[Saved data entries]
-=-=-

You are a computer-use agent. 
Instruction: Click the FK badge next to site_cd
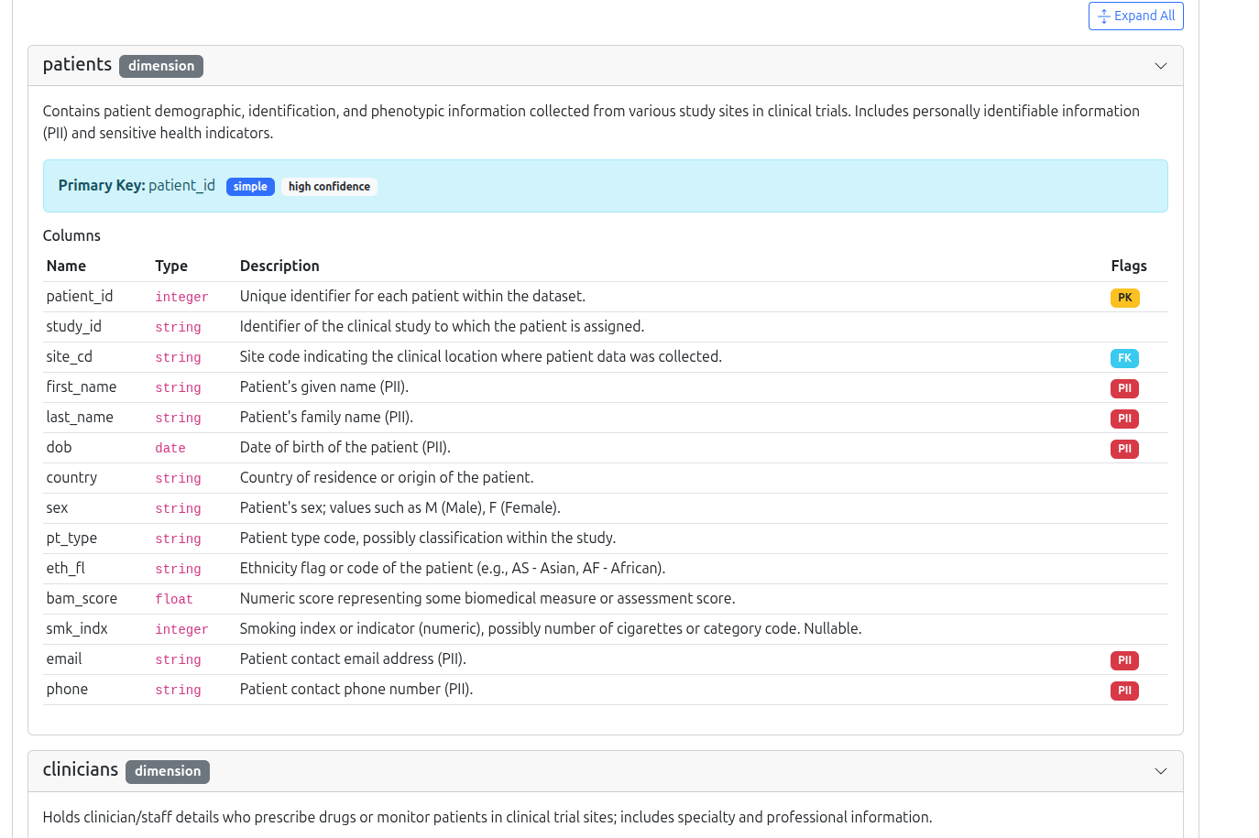(1124, 358)
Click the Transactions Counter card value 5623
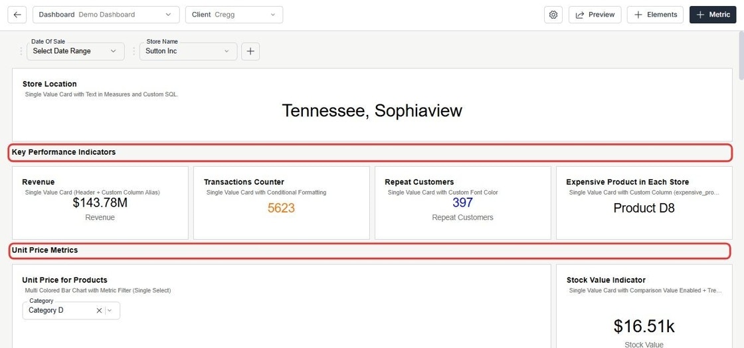The image size is (744, 348). pyautogui.click(x=282, y=208)
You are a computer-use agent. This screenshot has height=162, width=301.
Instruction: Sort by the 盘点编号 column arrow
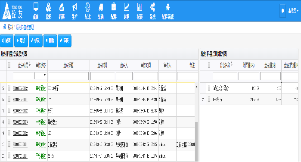(30, 64)
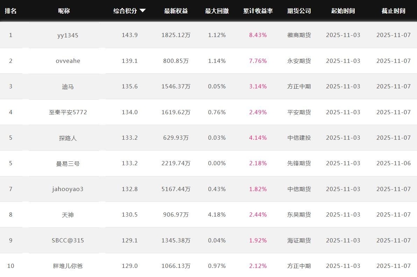Sort by the 综合积分 column header

(x=125, y=11)
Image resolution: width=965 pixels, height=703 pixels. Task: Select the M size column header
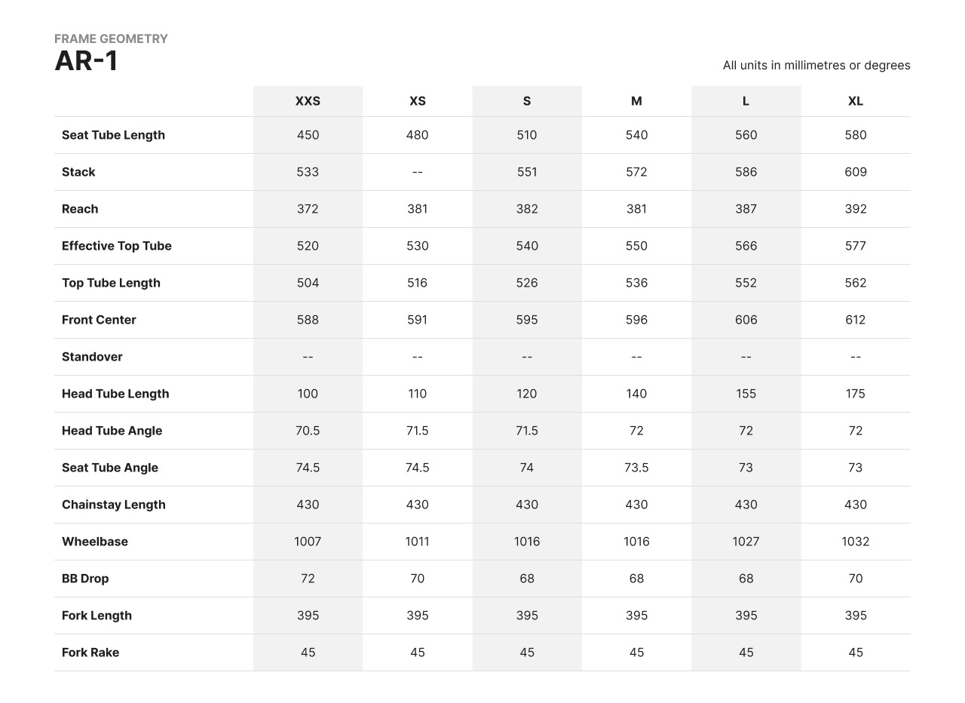[x=636, y=101]
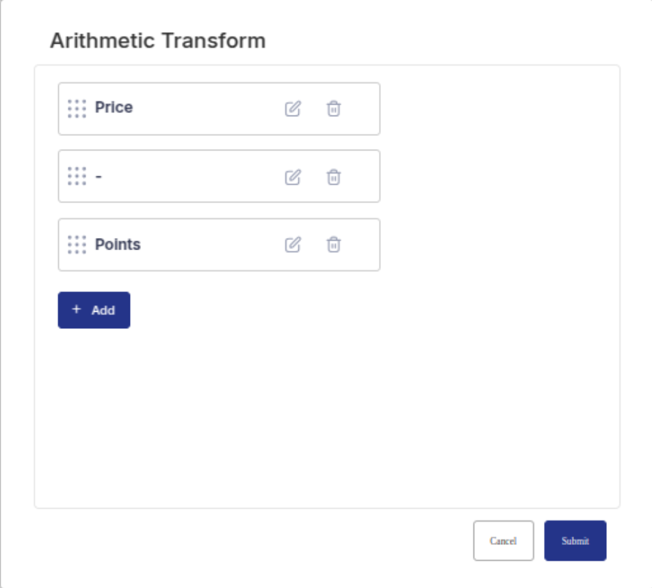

-=-=-

◆ Exercise description
Of the records above, copy each line that includes "agent".

◆ Result below
You are a computer-use agent. 
You are a computer-use agent. This screenshot has height=162, width=301.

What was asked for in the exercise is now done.